Secure Development Platform Engineer (Finance)

The NVIDIA Product Security Team is seeking a hands-on Security Engineer to join the Secure Development Platform team and help deliver scalable solutions that secure NVIDIA's software development lifecycle (SDLC) and open source software (OSS) usage. We're looking for someone who can promote a "secure-by-default" culture and partner with engineering teams to integrate security insights and automation into every stage of the SDLC.

We are looking for a full stack developer to help build NVIDIA's SDLC Security Agent and OSS Security platform. Your mission will be to develop services and agents that detect insecure coding patterns, track OSS consumption, and drive early remediation workflows across our development ecosystem. You will help embed continuous security across modern DevSecOps practices and ensure release readiness through visibility, automation, and intelligence. If you're passionate about making security scalable, integrated, and developer-friendly - this role is for you!

What You'll Be Doing:

• Design and build agent-based security tooling to monitor and evaluate secure development practices across SDLC workflows.
• Develop backend services that ingest data from version control, CI/CD pipelines, SBOMs generation platforms, and container registries to surface security and compliance risks.
• Find risks in security, legal, and SDLC areas and direct to collaborators for timely resolution.
• Build and maintain OSS security automation pipelines that enable early detection and resolution of known vulnerabilities (e.g., CVEs).
• Integrate with internal platforms for secret scanning, vulnerability analysis, and policy enforcement to deliver real-time contextual feedback to developers.
• Improve the precision of alerts and reduce noise through context-aware signal processing and risk-based prioritization; build clear, actionable checklists that help assess release readiness based on the release's context and risk profile.
• Partner with DevSecOps, Legal, and Engineering teams to align OSS governance and enforce NVIDIA's security guardrails.
• Contribute to the development of metrics, dashboards, and reports to drive adoption and track improvements in SDLC security posture.

What We Need to See:

• Bachelor's degree in Computer Science, Information Security, or related field (or equivalent experience).
• 3+ years of experience in software engineering or platform security, ideally supporting developer productivity or automation tooling.
• Proficiency in Python and/or Go to build backend services and platform agents.
• Familiarity with GitHub, GitLab, or Jenkins-based CI/CD environments and secure coding practices.
• Experience building or integrating secret scanning, OSS vulnerability scanning (e.g., SCA tools), and code quality tooling.
• Understanding of container security fundamentals and cloud-native architectures (Docker, Kubernetes, AWS).
• Ability to synthesize software risks into actionable remediations for developers and product teams.
• Strong written and verbal communication skills for collaborating with collaborators across engineering, security, and compliance.

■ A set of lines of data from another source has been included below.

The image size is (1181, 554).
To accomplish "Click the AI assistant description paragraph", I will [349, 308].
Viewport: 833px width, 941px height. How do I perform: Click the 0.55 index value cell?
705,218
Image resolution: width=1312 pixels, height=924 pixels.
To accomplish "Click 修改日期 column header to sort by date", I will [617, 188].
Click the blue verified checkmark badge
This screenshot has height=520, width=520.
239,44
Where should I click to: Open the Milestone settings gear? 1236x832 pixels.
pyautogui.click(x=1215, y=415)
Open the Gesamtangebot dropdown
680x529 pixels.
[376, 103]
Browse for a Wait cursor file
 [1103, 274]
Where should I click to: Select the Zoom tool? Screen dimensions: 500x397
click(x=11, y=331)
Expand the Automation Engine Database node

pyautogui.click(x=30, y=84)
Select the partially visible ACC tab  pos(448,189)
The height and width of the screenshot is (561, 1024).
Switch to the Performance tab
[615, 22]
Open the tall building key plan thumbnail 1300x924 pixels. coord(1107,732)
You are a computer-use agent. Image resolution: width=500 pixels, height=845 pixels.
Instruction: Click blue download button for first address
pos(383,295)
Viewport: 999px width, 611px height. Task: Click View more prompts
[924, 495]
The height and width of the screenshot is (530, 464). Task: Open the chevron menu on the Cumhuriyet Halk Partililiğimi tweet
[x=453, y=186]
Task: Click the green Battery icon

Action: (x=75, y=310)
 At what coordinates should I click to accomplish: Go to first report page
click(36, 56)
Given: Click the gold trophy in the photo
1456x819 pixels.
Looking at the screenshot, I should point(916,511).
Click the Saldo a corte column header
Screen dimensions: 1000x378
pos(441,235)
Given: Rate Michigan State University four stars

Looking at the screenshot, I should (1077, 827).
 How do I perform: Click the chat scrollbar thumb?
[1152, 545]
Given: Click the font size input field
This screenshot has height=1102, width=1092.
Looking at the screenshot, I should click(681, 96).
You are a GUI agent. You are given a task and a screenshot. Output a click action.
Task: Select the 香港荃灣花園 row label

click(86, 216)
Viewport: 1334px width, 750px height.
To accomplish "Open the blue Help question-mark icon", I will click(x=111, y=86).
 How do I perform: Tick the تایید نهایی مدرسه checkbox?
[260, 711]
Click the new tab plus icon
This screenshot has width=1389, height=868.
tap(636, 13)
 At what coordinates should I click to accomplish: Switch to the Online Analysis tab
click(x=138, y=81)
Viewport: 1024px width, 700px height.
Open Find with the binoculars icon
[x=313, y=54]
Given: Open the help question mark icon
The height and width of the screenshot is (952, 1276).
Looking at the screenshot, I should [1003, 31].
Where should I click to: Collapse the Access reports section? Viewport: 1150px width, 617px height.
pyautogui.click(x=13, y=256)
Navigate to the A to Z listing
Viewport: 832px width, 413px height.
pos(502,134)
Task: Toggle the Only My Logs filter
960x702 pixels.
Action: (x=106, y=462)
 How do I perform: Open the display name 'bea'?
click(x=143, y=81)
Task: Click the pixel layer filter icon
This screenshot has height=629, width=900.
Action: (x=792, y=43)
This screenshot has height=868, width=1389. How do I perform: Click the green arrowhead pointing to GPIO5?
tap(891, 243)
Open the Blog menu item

Ways to Stand Out From the Crowd:

• Experience building security agents, linters, or static/dynamic analysis tools embedded into the SDLC.
• Familiarity with AI-assisted development tools or integrating LLMs into secure code review workflows.
• Hands-on experience with open source security automation platforms (e.g., OSV-Scanner, Trivy, Grype, or Semgrep).
• Experience managing OSS dependency policies, license risk exceptions, or policy-as-code implementations.
• Experience contributing to SDLC or security automation frameworks at scale in a high-growth environment.

NVIDIA is widely considered to be one of the technology world's most desirable employers. We have some of the most forward-thinking and hardworking people on the planet working for us. If you're creative, passionate and self-motivated, we want to hear from you!

Your base salary will be determined based on your location, experience, and the pay of employees in similar positions. The base salary range is 120,000 USD - 189,750 USD for Level 2, and 148,000 USD - 235,750 USD for Level 3.

You will also be eligible for equity and benefits .

Applications for this job will be accepted at least until August 19, 2025.

NVIDIA is committed to fostering a diverse work environment and proud to be an equal opportunity employer. As we highly value diversity in our current and future employees, we do not discriminate (including in our hiring and promotion practices) on the basis of race, religion, color, national origin, gender, gender expression, sexual orientation, age, marital status, veteran status, disability status or any other characteristic protected by law.